Нет, это еще не конец…
На фоне серого потолка появилось веселое лицо Кузьмича.
— Пьяный — не мертвый: когда-нибудь, да проспится, — важно изрек он. — Пора, Павлуха, подниматься. Как говорят грамотеи, на жизни точку ставить рано, а запятую — в самый раз!
— Где я? — едва выговорил Поль.
— Кажись, еще в Париже. То ли в «Сиреневом приюте», то ли в «Золотой акации». Но во Франции — это точно! — Кузьмич задорно подмигнул: — Очумел я маленько от Парижа… А может, и он — от меня… Сегодня завершаю труды свои торговые, и завтра — в путь, на родимую сторонушку.
— Труды торговые?.. — изумился Поль. — Вы ж еще не приступали к ним…
— Шалишь, Павлуха… Бочонки с французской водкой, то бишь с коньяком по-вашему, уже готовы. А в них — «паттандр» упрятан. Каждая фарфоровая финтифлюшечка в тряпицу обернута, чтобы не гремела и не звенела, в пути не разбилась.
Поль напряженно поморщился:
— Погодите, какой коньяк, какой фарфор?!
Кузьмич покачал головой и назидательно пояснил:
— Глубоко в хмель врезался, коль ничего не помнишь. Закупил я, значит, в городе Севре вазы, фигурки, сервизы всякие, по моделям самого месье Фальконе изготовленные.
— Так мы и в Севре побывали?.. — еще больше удивился Поль.
— Кто бывал, а кто и в облаках витал. Зачем пастушку голову отбил? — Кузьмич погрозил пальцем.
— К-какому пастушку?..
— Фарфоровому. Мне ведь за него пришлось платить… Ладно, не робей, ухарь беспутный! Приладят московские умельцы голову, и продам я порченного пастушка какой-нибудь слепенькой барыне.
Поль подпер щеку ладонью, уставился в одну точку и тихо заговорил:
— Наследник русского престола, принц Павел, получил недавно от нашего монарха в подарок великолепный туалетный набор из шестидесяти четырех предметов, изготовленный севрскими умельцами…
Кузьмич хитро подмигнул собеседнику:
— А мы про тот подарок наслышаны…
Поль вдруг встрепенулся:
— Господи, и когда же вы, месье Кузьмич, успели столько сделать? Мы ведь почти не расставались все эти жуткие дни и ночи… Но объясните, зачем прекрасный севрский фарфор прятать в бочки с коньяком?
— Так выгодней… Хоть на границе и располовинят мой коньяк всякие служивые охальники и бесчинщики, зато фарфор сохраню.
— А если и до него доберутся?
— И это не велика беда!
— Так в чем же выгода?
— А выгода — в слухе! — Кузьмич хитро сощурил глаза: — Ну, доберутся служивые до фарфора, ну, отнимут необъявленный товар, зато слух о том обойдет все города и веси.
— Ну и какая вам польза от этого?
— Вот голова непонятливая! — Кузьмич расхохотался, но все же снизошел до пояснения: — А дело в том, что у нас, в России, свои фарфоровые фабрики имеются.
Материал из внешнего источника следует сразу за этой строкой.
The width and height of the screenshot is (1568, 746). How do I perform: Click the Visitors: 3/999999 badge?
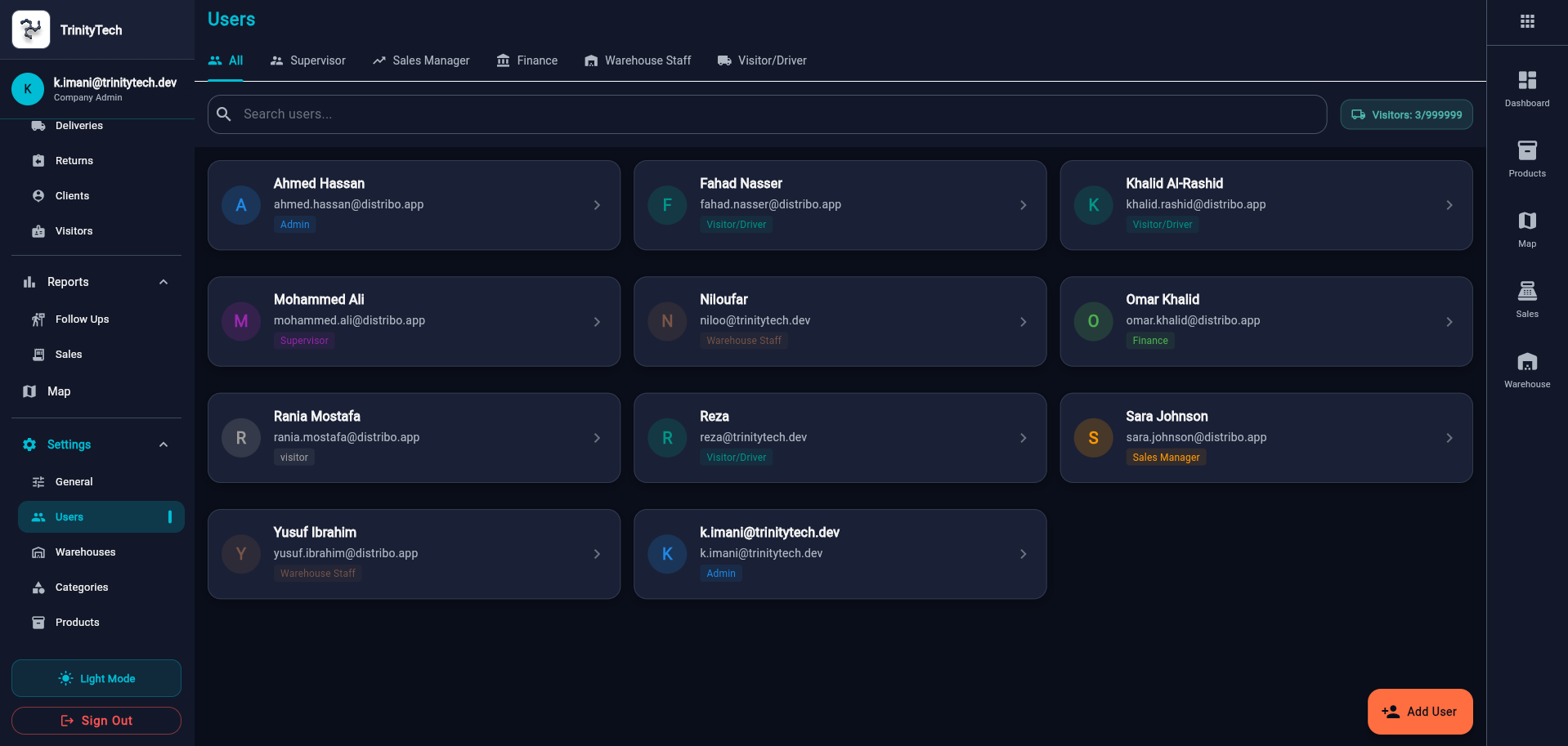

Первую открыл господин Дмитрий Виноградов еще при матушке-государыне Елизавете Петровне. И фарфор у нас, Павлуха, производится не хуже севрского.
— Так зачем же его завозить из-за границы?
— Затем, что нашенские модники слишком падкие на все французское. За сервиз, в отечестве изготовленный, больше рубля не дадут, а за такой же, но севрский, три с половиной, не моргнув, отдадут.
— Значит, вы будете свой фарфор выдавать за севрский!.. — сообразил Поль. — И покупатели, наслышанные об изъятии на границе французского товара, не заподозрят подвоха…
— Во, начал помаленьку соображать!.. — похвалил Кузьмич. — А клейма и всякие обозначения на товаре мы только так сварганим — хоть мейсенские, хоть фюрстенбергские, хоть севрские!